Each node stores a heap-allocated keyword string and a pointer to the next node.

**TCell2 / TL2** - doubly linked list of documents. Each node stores the document
filename (`id`), its relevance score, a pointer to its keyword list, and `pre`/`urm`
pointers for O(1) unlinking. The list is headed by a sentinel node allocated by
`InitL2`, which carries no document data.

**arb_L_Cell / arb_L_L** - singly linked list stored at trie leaf nodes. Each node
holds a raw pointer (`cell`) to a document in the TL2 list. These nodes do not own
the documents; freeing them does not free the document.

**Node / Tree** - one node in the multiway trie. Stores the character (`letter`), a
dynamic array of child pointers sized to `alphabet_size` (26), the current child
count, an `isKeyword` flag set when the node has ever been a keyword endpoint, and
`p`, a pointer to the `arb_L_L` reference list (non-NULL only at active keyword
endpoints).

**THeap** - integer array heap. Stores a flat `int` array `v`, capacity `nrMax`,
current size `nrElem`, and a `TFCmp` function pointer comparator that determines
whether the heap acts as a min-heap or max-heap.

---

## Operations

**ADD** `<filename> <score> <n> <kw1> ... <kwn>` - creates a new document node,
appends it to the TL2 list, builds its keyword list (skipping duplicate keywords
within the same command), and inserts each keyword into the trie. Returns `EXISTS`
if the filename is already present, `OK` otherwise.

**DEL** `<filename>` - finds the document in the list, iterates its keyword list
calling `removeFromTree` for each keyword, frees the keyword list, unlinks the
document from the doubly linked list, and frees it. Returns `NOT FOUND` if the
document does not exist.

**ADDKW** `<filename> <keyword>` - finds the document, checks whether the keyword
is already in its keyword list (no-op if so, still returns `OK`), appends the new
keyword to the list, and inserts it into the trie. Returns `NOT FOUND` if the
document does not exist.

**DELKW** `<filename> <keyword>` - removes a keyword from a document's keyword list
and from the trie via `remove_Keyword`. If the document's keyword list becomes empty
after the removal, the document is also unlinked and freed from the list. Returns
`NOT FOUND` if the document or keyword is not found.

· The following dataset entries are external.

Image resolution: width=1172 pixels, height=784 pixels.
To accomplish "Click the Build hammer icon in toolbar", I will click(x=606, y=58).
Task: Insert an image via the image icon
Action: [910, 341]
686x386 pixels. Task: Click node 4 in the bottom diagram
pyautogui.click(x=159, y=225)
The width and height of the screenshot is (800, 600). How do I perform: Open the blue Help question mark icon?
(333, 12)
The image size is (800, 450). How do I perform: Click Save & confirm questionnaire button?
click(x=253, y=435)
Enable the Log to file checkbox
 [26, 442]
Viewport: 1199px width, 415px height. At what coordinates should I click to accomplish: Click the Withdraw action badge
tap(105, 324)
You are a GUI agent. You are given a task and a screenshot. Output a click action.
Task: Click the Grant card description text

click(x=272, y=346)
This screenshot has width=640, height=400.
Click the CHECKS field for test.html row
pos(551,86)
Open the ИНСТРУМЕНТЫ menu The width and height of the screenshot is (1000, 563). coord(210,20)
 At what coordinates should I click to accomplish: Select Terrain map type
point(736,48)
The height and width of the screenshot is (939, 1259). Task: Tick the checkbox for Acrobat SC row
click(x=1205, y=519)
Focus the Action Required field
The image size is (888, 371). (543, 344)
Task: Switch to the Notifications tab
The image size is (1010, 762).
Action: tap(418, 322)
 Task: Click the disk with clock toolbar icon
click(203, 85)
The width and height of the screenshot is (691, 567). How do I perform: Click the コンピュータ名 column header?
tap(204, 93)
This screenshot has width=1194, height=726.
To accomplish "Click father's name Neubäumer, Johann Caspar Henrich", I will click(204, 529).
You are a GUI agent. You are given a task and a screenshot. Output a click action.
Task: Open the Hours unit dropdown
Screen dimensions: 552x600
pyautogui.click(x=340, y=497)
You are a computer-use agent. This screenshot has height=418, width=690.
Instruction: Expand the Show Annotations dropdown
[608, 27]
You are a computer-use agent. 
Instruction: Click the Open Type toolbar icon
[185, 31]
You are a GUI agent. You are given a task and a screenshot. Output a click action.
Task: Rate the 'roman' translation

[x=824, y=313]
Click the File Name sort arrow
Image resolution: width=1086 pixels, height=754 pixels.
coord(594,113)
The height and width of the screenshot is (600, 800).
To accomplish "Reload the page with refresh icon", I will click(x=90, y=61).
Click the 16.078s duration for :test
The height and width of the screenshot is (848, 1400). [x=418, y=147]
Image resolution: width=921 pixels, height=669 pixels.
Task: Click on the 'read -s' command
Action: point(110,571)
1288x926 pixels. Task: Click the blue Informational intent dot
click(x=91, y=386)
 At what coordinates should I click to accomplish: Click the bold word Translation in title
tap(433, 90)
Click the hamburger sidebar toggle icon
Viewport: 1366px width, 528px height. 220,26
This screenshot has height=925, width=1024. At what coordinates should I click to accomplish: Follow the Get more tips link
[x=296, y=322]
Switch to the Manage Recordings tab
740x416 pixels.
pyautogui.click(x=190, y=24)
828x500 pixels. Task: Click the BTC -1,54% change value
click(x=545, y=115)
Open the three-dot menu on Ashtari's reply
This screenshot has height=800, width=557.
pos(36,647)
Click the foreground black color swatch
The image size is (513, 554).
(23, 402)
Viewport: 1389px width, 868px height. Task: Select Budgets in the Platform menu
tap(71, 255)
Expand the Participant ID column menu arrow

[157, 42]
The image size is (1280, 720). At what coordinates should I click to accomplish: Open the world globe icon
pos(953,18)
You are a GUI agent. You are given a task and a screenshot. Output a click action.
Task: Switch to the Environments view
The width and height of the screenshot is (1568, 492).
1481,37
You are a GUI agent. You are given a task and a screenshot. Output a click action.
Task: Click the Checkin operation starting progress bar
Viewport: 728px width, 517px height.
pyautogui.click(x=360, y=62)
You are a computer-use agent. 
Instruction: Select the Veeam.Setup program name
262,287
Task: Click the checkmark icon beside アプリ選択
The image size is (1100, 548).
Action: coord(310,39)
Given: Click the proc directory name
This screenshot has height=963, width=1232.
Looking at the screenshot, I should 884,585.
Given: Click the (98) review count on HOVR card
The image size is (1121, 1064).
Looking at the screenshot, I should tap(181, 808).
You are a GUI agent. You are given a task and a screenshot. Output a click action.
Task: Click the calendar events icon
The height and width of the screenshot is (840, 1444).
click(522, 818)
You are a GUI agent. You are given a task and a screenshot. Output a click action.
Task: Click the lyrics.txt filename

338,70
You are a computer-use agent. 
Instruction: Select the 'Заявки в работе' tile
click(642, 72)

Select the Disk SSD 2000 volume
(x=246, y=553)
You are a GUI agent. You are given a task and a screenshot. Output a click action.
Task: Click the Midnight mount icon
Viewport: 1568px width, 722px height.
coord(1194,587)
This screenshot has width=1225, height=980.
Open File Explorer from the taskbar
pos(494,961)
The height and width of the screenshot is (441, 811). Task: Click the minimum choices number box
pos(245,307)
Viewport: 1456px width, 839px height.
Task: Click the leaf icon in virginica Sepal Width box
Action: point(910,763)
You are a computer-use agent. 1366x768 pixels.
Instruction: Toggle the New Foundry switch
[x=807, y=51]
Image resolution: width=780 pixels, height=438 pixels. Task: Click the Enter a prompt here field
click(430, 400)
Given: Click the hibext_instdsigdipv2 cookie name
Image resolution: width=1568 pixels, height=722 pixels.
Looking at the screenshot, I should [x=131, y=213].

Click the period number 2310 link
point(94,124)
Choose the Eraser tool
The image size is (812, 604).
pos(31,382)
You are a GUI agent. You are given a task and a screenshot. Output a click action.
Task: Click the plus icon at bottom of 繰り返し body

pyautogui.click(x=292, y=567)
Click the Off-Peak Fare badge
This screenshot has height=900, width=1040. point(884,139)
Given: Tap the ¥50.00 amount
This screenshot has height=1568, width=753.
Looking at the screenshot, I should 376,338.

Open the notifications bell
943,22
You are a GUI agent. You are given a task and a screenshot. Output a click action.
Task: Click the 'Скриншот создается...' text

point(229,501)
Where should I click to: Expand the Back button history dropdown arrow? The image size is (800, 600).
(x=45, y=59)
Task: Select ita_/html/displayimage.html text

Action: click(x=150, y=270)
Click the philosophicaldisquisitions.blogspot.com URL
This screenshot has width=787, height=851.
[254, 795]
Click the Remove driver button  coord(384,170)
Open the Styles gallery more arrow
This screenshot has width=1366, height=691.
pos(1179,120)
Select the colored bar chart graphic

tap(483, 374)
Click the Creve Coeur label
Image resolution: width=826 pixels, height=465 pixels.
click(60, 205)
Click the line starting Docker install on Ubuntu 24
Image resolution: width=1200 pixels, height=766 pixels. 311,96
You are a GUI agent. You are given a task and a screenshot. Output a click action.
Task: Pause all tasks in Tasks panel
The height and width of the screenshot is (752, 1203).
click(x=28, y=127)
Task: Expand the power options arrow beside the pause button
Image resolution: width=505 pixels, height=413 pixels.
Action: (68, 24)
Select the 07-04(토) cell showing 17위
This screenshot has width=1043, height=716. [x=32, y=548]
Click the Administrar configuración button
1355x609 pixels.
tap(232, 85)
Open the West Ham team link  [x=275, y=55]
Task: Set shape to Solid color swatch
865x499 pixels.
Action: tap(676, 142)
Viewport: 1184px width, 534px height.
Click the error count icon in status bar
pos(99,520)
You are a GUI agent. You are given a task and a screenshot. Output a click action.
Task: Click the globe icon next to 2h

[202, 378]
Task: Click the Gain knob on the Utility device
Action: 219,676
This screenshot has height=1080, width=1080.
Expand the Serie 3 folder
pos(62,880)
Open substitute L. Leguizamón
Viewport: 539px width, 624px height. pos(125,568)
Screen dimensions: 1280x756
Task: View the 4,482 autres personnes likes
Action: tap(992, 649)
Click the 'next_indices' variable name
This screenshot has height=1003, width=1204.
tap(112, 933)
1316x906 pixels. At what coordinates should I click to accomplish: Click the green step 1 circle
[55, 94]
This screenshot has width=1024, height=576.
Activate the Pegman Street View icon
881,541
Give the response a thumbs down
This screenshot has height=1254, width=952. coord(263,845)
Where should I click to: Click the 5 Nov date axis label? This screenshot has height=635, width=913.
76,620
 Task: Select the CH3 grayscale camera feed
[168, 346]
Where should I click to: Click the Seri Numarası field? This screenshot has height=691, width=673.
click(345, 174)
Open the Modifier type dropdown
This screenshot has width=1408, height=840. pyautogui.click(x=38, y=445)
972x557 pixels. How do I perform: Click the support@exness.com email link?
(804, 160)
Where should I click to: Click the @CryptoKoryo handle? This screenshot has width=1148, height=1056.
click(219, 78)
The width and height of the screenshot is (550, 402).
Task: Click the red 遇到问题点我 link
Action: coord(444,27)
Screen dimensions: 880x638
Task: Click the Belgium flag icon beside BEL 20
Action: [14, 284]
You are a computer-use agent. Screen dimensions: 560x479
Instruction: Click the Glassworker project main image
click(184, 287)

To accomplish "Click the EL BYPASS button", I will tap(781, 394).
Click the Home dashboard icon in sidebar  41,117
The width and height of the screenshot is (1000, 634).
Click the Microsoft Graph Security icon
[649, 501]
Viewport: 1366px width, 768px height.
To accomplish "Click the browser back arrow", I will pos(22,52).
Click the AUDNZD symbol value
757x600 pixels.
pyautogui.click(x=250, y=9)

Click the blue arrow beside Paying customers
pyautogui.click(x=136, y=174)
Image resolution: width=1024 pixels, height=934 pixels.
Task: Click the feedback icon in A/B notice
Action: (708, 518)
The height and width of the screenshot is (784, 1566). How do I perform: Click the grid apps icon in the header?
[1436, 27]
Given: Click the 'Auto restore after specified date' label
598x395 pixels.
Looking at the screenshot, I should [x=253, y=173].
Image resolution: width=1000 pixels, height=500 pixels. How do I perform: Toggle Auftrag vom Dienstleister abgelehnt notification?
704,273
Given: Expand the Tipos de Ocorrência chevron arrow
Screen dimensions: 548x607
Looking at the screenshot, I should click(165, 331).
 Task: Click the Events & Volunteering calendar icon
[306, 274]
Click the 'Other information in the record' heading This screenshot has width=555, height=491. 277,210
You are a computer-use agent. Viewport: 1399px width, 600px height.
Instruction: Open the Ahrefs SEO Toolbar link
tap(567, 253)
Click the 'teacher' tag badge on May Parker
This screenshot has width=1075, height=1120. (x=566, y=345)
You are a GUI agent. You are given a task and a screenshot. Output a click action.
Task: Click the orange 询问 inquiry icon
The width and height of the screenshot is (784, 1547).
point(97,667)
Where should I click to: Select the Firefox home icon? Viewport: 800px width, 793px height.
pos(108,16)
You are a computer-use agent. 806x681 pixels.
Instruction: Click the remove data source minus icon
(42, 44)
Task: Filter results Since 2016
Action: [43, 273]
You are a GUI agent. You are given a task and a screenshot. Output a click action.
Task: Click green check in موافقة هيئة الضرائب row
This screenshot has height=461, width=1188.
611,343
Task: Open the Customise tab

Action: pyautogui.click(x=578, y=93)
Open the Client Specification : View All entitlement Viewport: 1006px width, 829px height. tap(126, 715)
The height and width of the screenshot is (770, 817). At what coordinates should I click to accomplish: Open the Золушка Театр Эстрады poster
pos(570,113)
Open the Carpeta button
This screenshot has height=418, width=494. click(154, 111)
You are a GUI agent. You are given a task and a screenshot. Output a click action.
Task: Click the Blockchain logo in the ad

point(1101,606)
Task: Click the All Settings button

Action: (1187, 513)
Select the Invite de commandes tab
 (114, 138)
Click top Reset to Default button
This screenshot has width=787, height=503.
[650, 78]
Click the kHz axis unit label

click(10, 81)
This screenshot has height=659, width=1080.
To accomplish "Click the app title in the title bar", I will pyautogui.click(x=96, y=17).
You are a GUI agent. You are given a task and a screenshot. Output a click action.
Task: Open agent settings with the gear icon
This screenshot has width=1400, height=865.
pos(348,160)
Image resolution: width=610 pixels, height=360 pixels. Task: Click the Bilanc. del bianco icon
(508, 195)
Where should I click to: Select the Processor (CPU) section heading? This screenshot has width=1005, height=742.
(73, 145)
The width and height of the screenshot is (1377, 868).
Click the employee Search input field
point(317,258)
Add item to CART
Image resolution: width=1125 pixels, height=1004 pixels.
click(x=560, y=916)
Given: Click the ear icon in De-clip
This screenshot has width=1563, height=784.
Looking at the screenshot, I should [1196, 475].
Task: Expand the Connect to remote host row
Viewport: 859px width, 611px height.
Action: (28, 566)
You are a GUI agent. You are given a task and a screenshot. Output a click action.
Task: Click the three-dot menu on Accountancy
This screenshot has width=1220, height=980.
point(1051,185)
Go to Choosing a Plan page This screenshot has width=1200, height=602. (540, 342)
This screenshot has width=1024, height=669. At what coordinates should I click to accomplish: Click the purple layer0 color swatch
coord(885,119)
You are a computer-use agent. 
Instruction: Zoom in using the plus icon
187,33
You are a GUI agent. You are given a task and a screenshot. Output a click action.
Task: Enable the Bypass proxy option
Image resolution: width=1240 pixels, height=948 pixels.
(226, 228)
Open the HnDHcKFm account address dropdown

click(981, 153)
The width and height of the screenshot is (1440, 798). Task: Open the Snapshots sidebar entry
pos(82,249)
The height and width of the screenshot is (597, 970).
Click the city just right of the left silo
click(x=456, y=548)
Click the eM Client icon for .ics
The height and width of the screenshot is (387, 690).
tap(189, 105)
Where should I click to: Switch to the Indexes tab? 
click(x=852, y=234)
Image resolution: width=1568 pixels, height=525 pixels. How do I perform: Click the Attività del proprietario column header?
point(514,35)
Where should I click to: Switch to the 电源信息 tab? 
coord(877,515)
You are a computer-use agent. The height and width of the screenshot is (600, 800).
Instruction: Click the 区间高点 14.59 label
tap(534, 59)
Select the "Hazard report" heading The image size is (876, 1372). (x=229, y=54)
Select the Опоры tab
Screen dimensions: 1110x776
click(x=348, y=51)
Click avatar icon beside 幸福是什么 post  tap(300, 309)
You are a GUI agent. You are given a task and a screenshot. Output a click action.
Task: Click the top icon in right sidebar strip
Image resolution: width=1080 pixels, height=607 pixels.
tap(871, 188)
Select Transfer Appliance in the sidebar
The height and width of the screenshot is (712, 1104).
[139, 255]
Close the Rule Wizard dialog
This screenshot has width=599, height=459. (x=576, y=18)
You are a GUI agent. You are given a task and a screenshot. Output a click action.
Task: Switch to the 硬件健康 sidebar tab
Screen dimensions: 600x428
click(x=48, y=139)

**FIND** `<keyword>` - navigates the trie character by character to the keyword's
leaf node, collects all document IDs from the leaf's reference list into a temporary
array, sorts them with `qsort` using `cmp_str`, and prints the count followed by the
sorted IDs. Prints `NOT FOUND` if the path does not exist, `EMPTY` if the leaf has
no references.

**TOPK** `<keyword> <k>` - navigates to the keyword leaf, counts the documents, then
fills a max-heap with their scores while mirroring document pointers into a parallel
`docs` array. Extracts up to `k` scores one by one; on each extraction it scans the
`docs` array for all documents matching that score and picks the lexicographically
smallest one, marking it as used. Prints the count followed by document IDs in
descending score order, with ties broken alphabetically. Prints `EMPTY` if the
keyword is not found or has no associated documents.

**PRINT** - performs a DFS over the trie starting from the root. At each level,
children are sorted alphabetically using `cmp_children` before recursion. Whenever a
node has a non-NULL reference list, the current path is printed as the keyword,
followed by the document count and sorted document IDs. Prints `EMPTY` if the root
has no children.

**PREFIX** `<prefix>` - navigates to the last character of the prefix in the trie,
then calls `collect_docs_prefix` to recursively gather all unique document pointers
from the entire subtree below that node. Duplicates (same document reachable via
multiple keywords sharing the prefix) are filtered during collection. The resulting
IDs are sorted with `qsort` and printed. Prints `NOT FOUND` if the prefix path does
not exist, `EMPTY` if no documents are found in the subtree.

---

## Functions

**check_command** - scans the command string with `strstr` and returns an integer
code (1–8) identifying the command type. ADDKW and DELKW are checked before ADD and
DEL to avoid false prefix matches.

**InitL2** - allocates and returns a sentinel head node for the document list with
all fields zeroed/NULL. The sentinel is never freed until `cleanup`.

**createNode** - allocates a trie node, sets its letter, allocates the children
pointer array to `maxChildren` capacity, and initialises all counters and pointers.

**addChild** - appends a child pointer to a parent's children array if capacity
allows. Returns 0 if the array is full.

**insertWord** - walks the trie character by character, creating missing nodes with
`createNode` and attaching them with `addChild`. At the endpoint, sets `isKeyword`
to 1 and appends a new `arb_L_Cell` referencing the document to the leaf's list.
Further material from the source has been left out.